One of President George Bush's early acts as president was to rescind US acceptance.
The arrangement was viewed by senior White House officials as a significant step towards establishing a framework in which rapidly emerging industrial countries will be helped to produce cleaner energy and blunt the growth of climate-changing emissions, especially carbon from burning fossil fuels.
In a statement, President Bush called the deal a "results-oriented partnership" that will allow development and faster deployment of cleaner and more efficient energy technology. Its result, he said, will deal with pollution reduction, energy security and climate change "in ways that reduce poverty and promote economic development".
He said secretary of state Condoleezza Rice and energy secretary Samuel Bodman will meet their counterparts in the partnership this autumn to move the effort forward.
"We are hopeful this will create a complementary framework (to Kyoto)," said James Connaughton, chairman of the president's Council on Environmental Quality.
The Kyoto pact mandates greenhouse gas emission reductions only among industrial countries, a crucial reason Bush pulled the US out. The pact deals with climate change through voluntary action and by emphasising the need to develop new technologies that reduce emissions and capture carbon.

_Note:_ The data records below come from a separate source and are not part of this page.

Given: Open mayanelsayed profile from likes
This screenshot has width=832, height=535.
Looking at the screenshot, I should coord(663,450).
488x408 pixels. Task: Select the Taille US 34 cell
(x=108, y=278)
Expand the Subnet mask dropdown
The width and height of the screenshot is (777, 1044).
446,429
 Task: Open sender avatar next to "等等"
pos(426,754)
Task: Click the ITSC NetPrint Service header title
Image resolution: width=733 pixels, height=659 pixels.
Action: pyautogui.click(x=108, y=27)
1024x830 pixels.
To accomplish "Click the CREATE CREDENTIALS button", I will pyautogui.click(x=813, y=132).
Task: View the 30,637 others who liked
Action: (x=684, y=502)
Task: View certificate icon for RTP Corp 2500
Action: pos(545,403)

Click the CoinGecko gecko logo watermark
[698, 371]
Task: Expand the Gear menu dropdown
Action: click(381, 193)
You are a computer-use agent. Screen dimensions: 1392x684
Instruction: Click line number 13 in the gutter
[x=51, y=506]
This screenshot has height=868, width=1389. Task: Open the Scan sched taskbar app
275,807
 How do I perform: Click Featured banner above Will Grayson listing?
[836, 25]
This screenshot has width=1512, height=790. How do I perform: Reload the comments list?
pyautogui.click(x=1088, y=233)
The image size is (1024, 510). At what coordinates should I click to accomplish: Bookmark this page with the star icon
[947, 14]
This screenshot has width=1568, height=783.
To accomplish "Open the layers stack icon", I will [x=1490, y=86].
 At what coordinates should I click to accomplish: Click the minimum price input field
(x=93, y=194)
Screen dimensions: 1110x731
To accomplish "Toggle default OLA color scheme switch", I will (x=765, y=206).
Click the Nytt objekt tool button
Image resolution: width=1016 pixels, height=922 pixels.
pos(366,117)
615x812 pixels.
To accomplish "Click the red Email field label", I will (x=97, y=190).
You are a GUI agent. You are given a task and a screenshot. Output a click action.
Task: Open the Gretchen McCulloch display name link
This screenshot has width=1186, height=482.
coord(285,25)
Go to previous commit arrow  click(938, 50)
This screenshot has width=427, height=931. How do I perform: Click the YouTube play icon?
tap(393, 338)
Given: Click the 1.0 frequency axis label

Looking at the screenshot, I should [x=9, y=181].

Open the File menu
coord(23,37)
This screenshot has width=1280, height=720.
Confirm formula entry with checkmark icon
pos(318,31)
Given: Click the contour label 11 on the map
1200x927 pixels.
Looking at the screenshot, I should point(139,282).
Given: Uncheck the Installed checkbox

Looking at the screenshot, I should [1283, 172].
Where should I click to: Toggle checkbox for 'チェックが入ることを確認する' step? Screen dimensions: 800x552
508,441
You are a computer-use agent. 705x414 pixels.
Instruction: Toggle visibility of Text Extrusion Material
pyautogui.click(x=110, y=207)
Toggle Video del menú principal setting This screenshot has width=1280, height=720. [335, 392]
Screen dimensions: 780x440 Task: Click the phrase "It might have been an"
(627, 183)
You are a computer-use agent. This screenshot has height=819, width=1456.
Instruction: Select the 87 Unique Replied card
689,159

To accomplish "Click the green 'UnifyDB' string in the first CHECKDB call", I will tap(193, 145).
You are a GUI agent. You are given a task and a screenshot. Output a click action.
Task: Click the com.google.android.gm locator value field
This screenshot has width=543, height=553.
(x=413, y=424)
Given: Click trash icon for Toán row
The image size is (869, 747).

The agreement is expected, as it develops, to use technology transfers and exchange of ideas to "harness in significant and greater ways the investments necessary to ... reducing greenhouse gases," Connaugton said.
The six countries pledged "enhanced co-operation" to deal with the growth of climate-changing pollution while still meeting their growing energy needs.
Participants plan non-binding commitments to develop clean coal, nuclear and hydroelectric technologies that are less carbon intensive.
The US has been eager to find ways to get China, India and other rapidly industrialising nations to deal with climate change.
White House officials say that one problem with the Kyoto pact is that it does not require China and India, whose growing energy needs also will mean growing greenhouse pollution, to commit to emission reductions.
The US accounts for one-quarter of the world's greenhouse gases that are going into the atmosphere. Its emissions are growing at the rate of 1.5% a year despite the administration's voluntary climate change policies.
Emissions from developing countries are expected to grow even faster.
"Within the next decade or two, developing countries will overtake the industrial world in total greenhouse gas emissions, so that by 2025 more than half of global annual emissions will be coming from developing countries," economist David Montgomery, a critic of the Kyoto accord, told a recent US Senate hearing.
Environmentalists have criticised Bush's voluntary approach to dealing with climate change. They said the new initiative was little more than what was already being pursued through various bilateral discussions.